Imediatamente, o técnico passou a ser chamado de "comunista" e virou "puxa saco de Lula". Os jogadores, nas redes sociais, foram acusados de serem contra Bolsonaro e "a favor do comunismo".
Mas, a cretinice é apartidária e extremamente contagiosa. Logo, o outro lado também começou a tentar usar os jogadores.
Políticos de esquerda e até jogadores aposentados entraram no coro e passaram a pressionar os atletas para que assumissem que eram contrários ao torneio. Fizeram parecer que estava havendo uma "revolução" e que os jogadores iriam subverter a ordem e marcar posição contra o presidente Bolsonaro, por causa da pandemia.
Relator da CPI da covid, o senador Renan Calheiros (MDB-AL) chegou a enviar carta para os jogadores reforçando que eles não deveriam jogar.
Resultado do espetáculo: a CBF afastou o presidente da entidade, resolveu o problema interno que perturbou os jogadores e eles decidiram jogar a competição, normalmente.
Estamos chegando a um nível de cretinice em que atitudes que nada têm a ver com política adquirem significado político.
Tudo é expressão de esquerda ou de direita. Tudo o que você faz o transforma em bolsonarista ou comunista, pejorativamente.
É uma redução ridícula do comportamento social a uma polarização cretina da política brasileira.

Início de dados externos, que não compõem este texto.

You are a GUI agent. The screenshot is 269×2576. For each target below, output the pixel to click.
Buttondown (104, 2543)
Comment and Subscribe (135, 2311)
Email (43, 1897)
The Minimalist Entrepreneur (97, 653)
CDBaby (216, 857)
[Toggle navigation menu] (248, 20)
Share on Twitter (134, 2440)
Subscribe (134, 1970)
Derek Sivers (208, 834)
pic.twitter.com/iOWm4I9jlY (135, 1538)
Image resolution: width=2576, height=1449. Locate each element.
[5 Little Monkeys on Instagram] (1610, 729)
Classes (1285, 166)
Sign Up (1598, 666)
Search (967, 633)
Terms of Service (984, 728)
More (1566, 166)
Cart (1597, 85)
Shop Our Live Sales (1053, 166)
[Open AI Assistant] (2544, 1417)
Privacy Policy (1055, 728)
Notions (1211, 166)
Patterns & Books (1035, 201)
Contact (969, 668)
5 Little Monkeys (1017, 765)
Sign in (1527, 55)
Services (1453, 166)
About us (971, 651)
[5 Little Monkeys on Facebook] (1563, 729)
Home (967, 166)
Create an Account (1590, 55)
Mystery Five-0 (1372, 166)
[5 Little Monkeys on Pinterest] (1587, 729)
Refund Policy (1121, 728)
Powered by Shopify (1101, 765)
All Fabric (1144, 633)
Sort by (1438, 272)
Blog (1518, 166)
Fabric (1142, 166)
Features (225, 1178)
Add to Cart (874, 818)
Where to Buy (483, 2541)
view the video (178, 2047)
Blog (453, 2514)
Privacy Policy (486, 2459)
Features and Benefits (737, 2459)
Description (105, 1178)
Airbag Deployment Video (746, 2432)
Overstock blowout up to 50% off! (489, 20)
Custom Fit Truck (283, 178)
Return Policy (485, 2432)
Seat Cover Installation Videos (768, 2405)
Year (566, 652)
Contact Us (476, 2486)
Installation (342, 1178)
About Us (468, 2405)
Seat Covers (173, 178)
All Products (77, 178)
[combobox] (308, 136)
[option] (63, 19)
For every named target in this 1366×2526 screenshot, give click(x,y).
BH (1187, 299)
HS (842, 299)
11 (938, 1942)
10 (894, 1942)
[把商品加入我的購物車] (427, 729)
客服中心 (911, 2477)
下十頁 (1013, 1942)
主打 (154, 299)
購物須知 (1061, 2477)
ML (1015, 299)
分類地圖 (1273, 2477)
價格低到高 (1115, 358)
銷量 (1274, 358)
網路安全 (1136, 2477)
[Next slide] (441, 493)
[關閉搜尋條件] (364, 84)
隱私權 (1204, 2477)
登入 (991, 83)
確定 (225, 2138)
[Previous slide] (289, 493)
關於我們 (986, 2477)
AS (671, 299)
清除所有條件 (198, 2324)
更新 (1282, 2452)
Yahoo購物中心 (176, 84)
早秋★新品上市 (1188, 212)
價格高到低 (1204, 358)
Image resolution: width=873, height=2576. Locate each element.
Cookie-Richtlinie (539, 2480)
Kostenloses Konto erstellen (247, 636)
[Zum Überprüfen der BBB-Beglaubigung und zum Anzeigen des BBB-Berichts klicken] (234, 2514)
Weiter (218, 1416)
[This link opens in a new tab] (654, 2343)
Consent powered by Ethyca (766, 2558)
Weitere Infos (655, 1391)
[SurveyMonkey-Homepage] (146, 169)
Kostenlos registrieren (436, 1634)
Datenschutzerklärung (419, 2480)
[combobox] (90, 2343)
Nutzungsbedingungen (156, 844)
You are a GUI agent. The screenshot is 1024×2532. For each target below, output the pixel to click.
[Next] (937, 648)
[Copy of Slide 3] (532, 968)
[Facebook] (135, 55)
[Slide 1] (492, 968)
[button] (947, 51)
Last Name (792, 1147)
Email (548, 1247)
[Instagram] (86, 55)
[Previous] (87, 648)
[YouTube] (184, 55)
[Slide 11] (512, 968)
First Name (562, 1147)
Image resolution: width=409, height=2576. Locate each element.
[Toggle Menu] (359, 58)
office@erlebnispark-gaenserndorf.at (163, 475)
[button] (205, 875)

Em breve perderemos a noção geral sobre o que é "certo" ou "errado", se é que já não perdemos. Haverá o que "eu concordo" e o que "eu não concordo" de acordo com minha posição política.
É errado xingar? Depende de quem é xingado. É errado matar? Depende de quem morreu. Ser livre será bom dependendo de quem se liberta? Ser preso será correto, dependendo de quem prendeu?
O futuro está sendo escrito nesses pequenos episódios, como o da seleção brasileira. E é terrível.